Song by Randy Newman
- Released: 2003
- Genre: Jazz
- Length: 1:49 (2003 version) 3:20 (2017 version);
- Songwriter: Randy Newman

= It's a Jungle Out There (song) =

"It's a Jungle Out There" is a song written by Randy Newman and used as the theme song of the TV series Monk starting with its second season. In 2004, it won an Emmy Award for Outstanding Main Title Theme Music. As the first season's theme song "Monk Theme" had won the same award the previous year, Monk became the first series to have two different theme songs win an Emmy for Outstanding Main Title Theme Music in consecutive years. The song is not to be confused with the Harry Nilsson song of the same name from his 1975 album Duit on Mon Dei.

==Themes==

The lyrics allude to Adrian Monk's plethora of fears and warn that some degree of caution and attention is necessary to stay alive, given everyday life's many dangers.

==History==
After the end of the first season of Monk, producer David Hoberman approached Randy Newman to create a new theme song. Newman composed the song and played it for Hoberman and Tony Shalhoub. The song debuted in the second-season premiere "Mr. Monk Goes Back to School". It was initially unpopular with some fans. USA Network reported that they received many complaints from viewers who wanted the series to continue using Jeff Beal's "Monk Theme". The controversy is referenced in the season 2 episode "Mr. Monk and the TV Star", in which Marci Maven, a dedicated fan of an in-universe detective show, complains that the program changed its theme song.
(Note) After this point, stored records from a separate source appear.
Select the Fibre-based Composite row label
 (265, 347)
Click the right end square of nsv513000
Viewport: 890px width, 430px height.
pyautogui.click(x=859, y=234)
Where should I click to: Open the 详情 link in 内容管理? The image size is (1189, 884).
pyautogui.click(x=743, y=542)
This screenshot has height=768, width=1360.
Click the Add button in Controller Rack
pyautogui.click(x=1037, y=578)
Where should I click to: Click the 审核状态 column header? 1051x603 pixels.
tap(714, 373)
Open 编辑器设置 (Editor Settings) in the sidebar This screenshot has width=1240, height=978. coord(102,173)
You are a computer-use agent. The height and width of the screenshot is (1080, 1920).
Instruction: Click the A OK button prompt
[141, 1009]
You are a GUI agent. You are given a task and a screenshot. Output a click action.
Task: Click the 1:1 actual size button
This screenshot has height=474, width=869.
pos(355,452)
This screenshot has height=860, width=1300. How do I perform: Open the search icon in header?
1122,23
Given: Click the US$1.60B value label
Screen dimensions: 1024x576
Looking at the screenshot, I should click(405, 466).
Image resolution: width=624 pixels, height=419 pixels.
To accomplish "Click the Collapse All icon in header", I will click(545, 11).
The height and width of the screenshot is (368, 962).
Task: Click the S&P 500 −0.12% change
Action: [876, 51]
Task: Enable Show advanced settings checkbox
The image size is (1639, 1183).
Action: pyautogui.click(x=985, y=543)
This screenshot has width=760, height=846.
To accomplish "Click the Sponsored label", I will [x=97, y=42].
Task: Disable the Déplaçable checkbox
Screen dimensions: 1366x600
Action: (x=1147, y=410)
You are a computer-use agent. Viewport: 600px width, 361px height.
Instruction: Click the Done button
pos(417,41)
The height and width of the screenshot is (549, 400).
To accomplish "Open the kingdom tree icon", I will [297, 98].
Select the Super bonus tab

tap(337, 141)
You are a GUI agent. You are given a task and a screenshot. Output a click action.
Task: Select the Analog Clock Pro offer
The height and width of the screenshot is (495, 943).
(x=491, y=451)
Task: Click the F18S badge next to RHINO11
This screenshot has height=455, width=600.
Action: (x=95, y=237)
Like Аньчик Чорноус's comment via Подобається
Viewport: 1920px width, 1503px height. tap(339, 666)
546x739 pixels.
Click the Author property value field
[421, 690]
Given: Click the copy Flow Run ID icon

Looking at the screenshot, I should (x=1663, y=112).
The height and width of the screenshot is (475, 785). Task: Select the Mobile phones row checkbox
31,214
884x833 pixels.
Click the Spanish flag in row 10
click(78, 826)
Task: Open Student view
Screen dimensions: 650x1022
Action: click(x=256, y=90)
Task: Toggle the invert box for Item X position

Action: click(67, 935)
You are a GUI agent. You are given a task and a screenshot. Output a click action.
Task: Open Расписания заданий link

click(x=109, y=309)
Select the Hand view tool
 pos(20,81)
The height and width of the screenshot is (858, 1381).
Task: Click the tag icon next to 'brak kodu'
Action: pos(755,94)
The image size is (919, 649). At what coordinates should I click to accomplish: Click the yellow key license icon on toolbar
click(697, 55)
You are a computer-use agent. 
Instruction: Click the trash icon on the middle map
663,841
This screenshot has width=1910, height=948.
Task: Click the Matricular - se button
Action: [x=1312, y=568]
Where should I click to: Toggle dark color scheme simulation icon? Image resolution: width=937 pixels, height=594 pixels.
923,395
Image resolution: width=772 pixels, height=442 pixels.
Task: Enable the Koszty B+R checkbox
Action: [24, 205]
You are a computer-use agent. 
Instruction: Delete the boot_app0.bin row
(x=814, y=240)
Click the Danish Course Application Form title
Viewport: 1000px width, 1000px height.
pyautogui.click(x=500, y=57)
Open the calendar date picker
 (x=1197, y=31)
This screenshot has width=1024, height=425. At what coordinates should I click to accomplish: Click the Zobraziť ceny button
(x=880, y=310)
She forces Monk to promise that if he ever gets a TV show, he will never change the theme song, and the original theme plays as the episode concludes.

Although the theme song remained the same, the clips used in the title sequence changed three times over the course of the series, so three different edits of the theme song were used:

- The first version is used from "Mr. Monk Goes Back to School" (at the start of season 2) through "Mr. Monk Takes His Medicine" (halfway through season 3), approximately 25 episodes.
- The shorter second version is used from "Mr. Monk and the Red Herring" (the second half of season 3) through "Mr. Monk Gets Jury Duty" (end of season 4). This version was introduced because Bitty Schram quit her role as Sharona Fleming and was replaced by Traylor Howard as Natalie Teeger, necessitating the removal of the title sequence's clips featuring Sharona. This version was used in approximately 23 episodes and replaced several season 1 and season 2 clips with clips from other season 2 and season 3 episodes.
- The third and final version was used starting in season 5 with the episode "Mr. Monk and the Actor" and through the series finale. This version was used for approximately 64 episodes, and brought in clips from season 4 and season 5 episodes.

Newman wrote another song, "When I'm Gone," for the final episode, "Mr. Monk and the End". The song won the 2010 Emmy Award for Outstanding Original Music and Lyrics.

As the show appears on Peacock and Prime Video, the first two-part episode has been edited to include the Randy Newman theme.

==Other versions==
Snoop Dogg covered the song for the season 6 episode "Mr. Monk and the Rapper", in which he also played a guest role as Murderuss, a rapper accused of murder.

A rerecorded and expanded version of "It's a Jungle Out There" appears on Newman's 2017 album Dark Matter.